> [WHAT IS ASKED]:
Copy every line of these items again, requests included, but multiply each click coordinate in the answers by 0.4 and round it to a whole number, rounding halves up. Keep all other numbers as they are and leave out the pictures.

> [STORED RECORDS]:
+===+
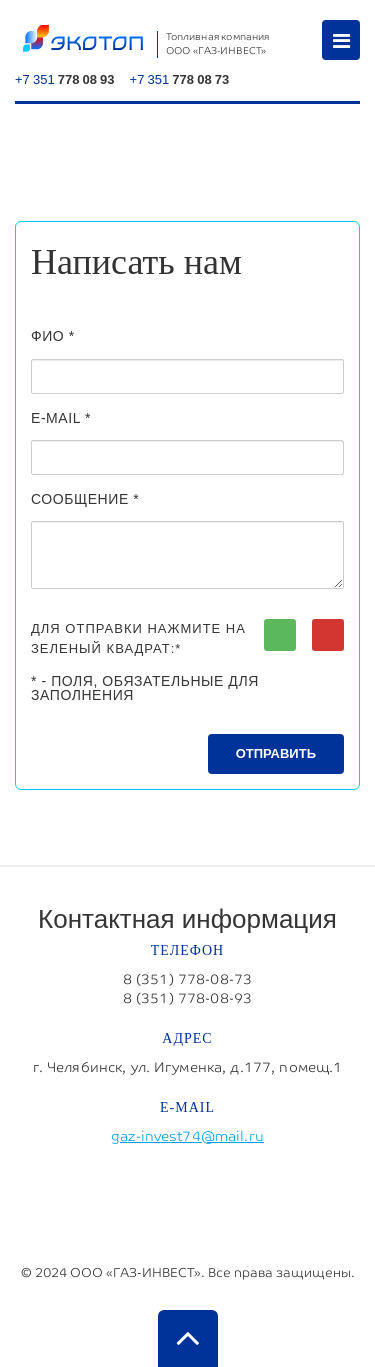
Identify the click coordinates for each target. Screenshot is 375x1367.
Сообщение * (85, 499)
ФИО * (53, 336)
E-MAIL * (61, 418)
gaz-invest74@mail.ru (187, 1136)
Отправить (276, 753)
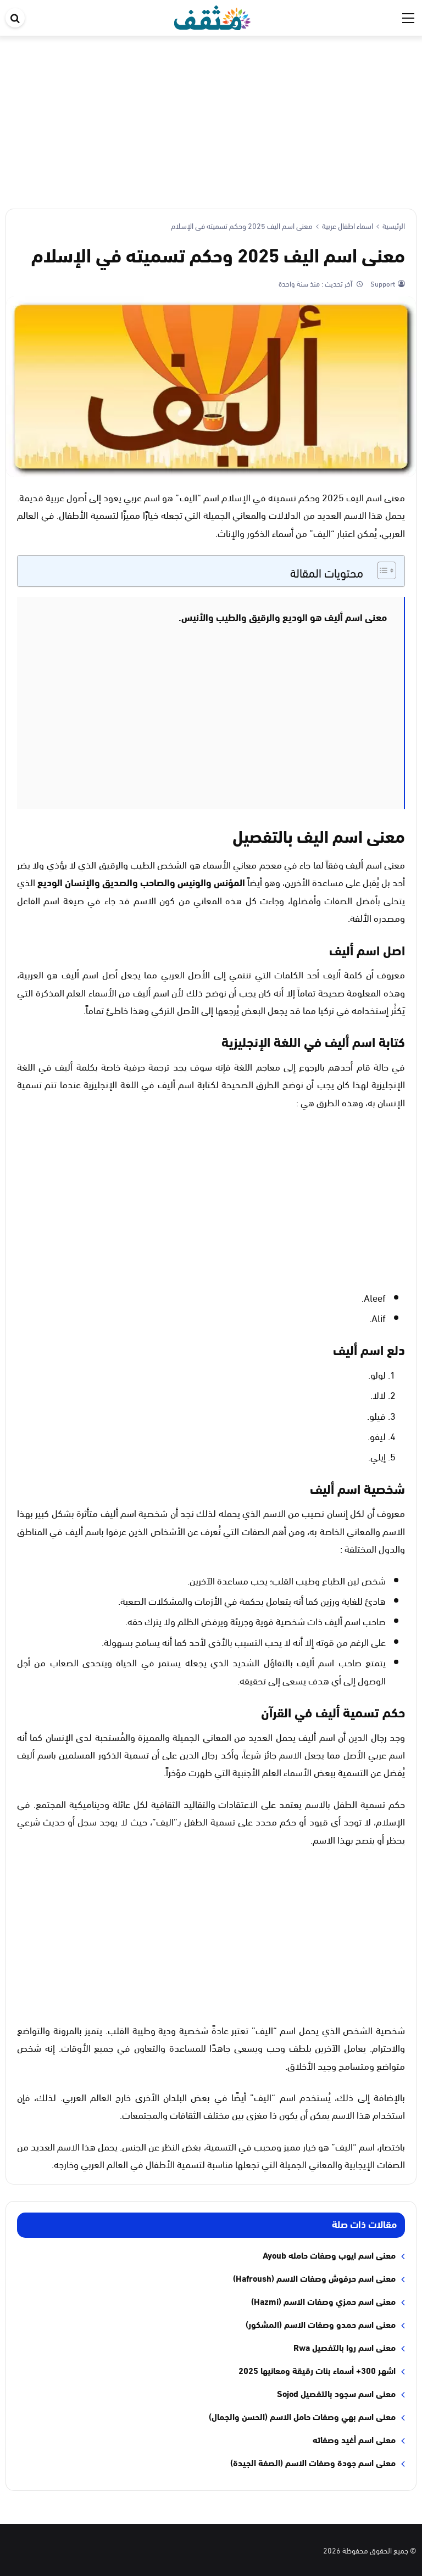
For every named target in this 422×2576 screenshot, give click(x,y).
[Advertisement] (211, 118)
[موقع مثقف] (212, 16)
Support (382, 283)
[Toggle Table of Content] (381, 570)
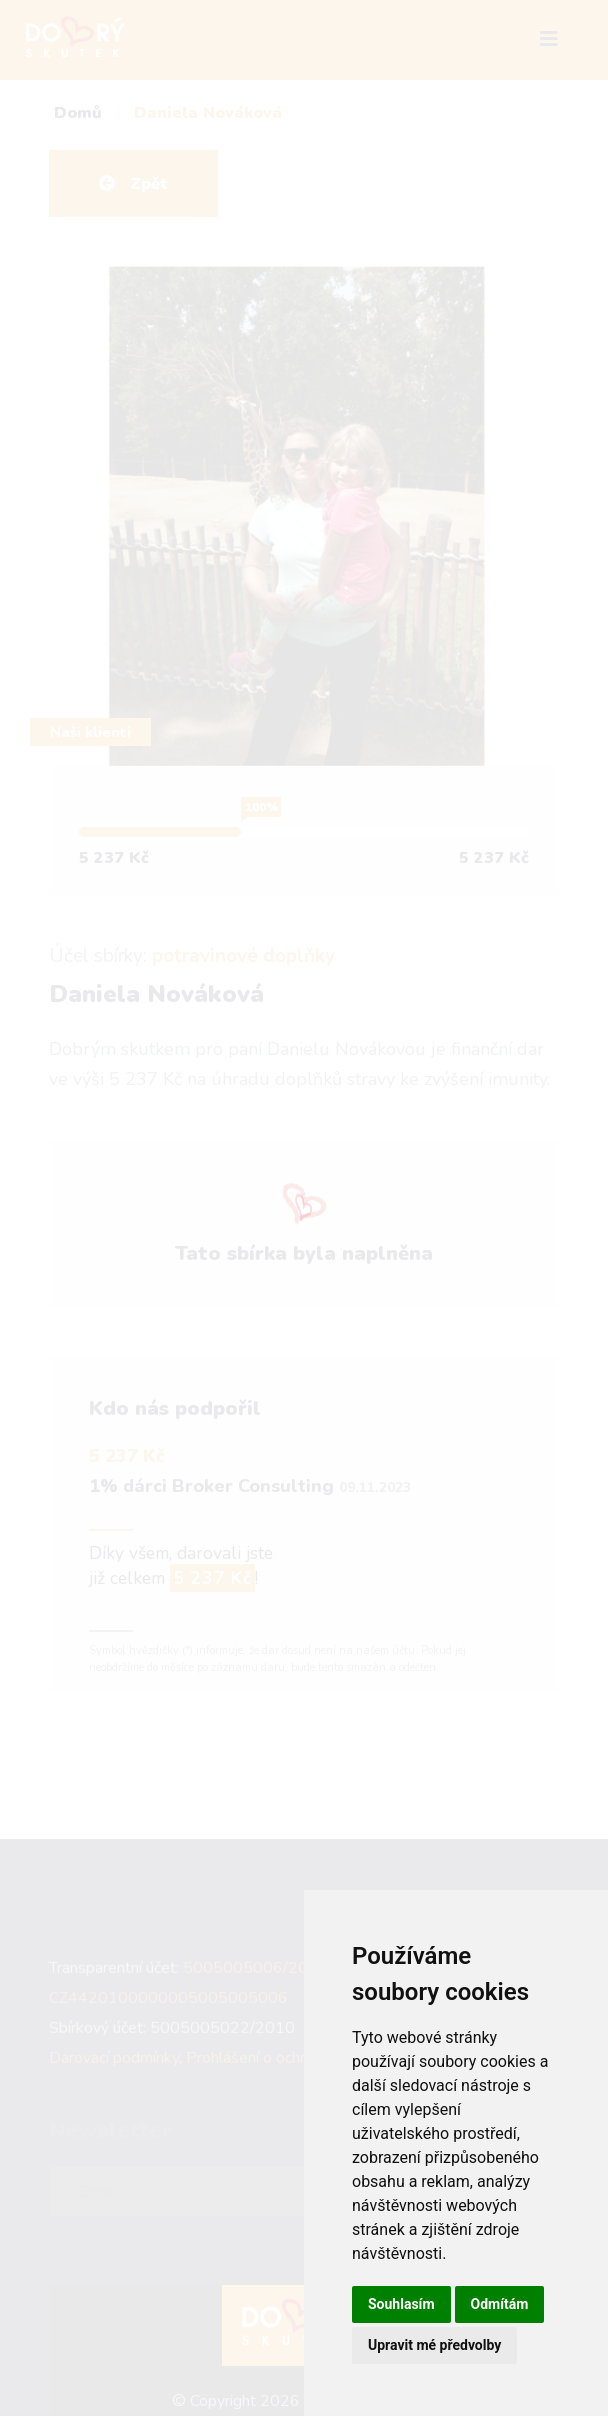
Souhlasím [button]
+===+
> [SOLUTION TO THIS TASK]:
Identify the click coordinates for each target. Screenshot is 375x1367.
Сообщение * (34, 200)
ФИО * (21, 134)
E-MAIL * (24, 167)
gaz-invest74@mail.ru (75, 454)
Отправить (110, 301)
For every named target in this 422×2576 screenshot, give click(x,y).
[Advertisement] (84, 47)
[موقع مثقف] (85, 6)
Support (153, 113)
[Toggle Table of Content] (152, 228)
Souhlasím [button]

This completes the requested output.